*Task instructions*
Set down exactly the lines from the first line of the records through the line that contains "Screen dimensions: 569x318", and leave every picture out.

*Data excerpts*

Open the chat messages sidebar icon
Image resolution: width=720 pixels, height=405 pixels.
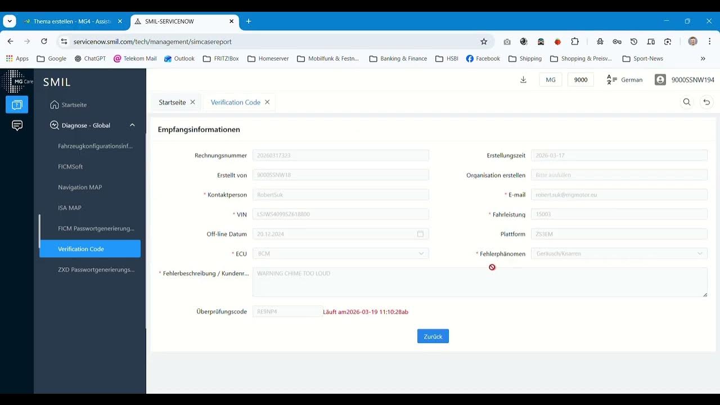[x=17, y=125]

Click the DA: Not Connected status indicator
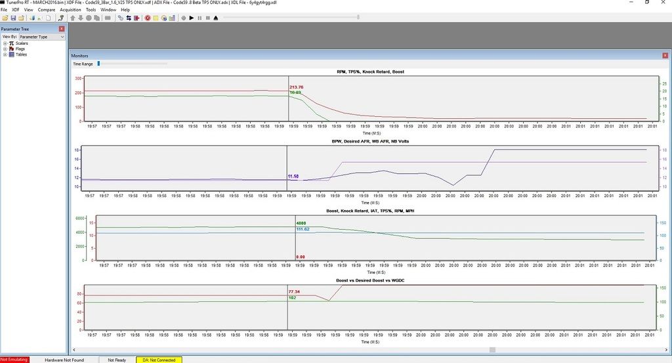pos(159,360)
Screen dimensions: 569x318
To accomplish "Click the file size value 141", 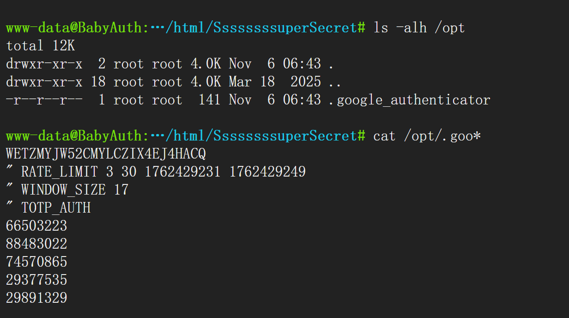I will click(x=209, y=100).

*Result of the exercise*
Open the chat messages sidebar icon
Image resolution: width=720 pixels, height=405 pixels.
[x=17, y=125]

Click the DA: Not Connected status indicator
pos(159,360)
Screen dimensions: 569x318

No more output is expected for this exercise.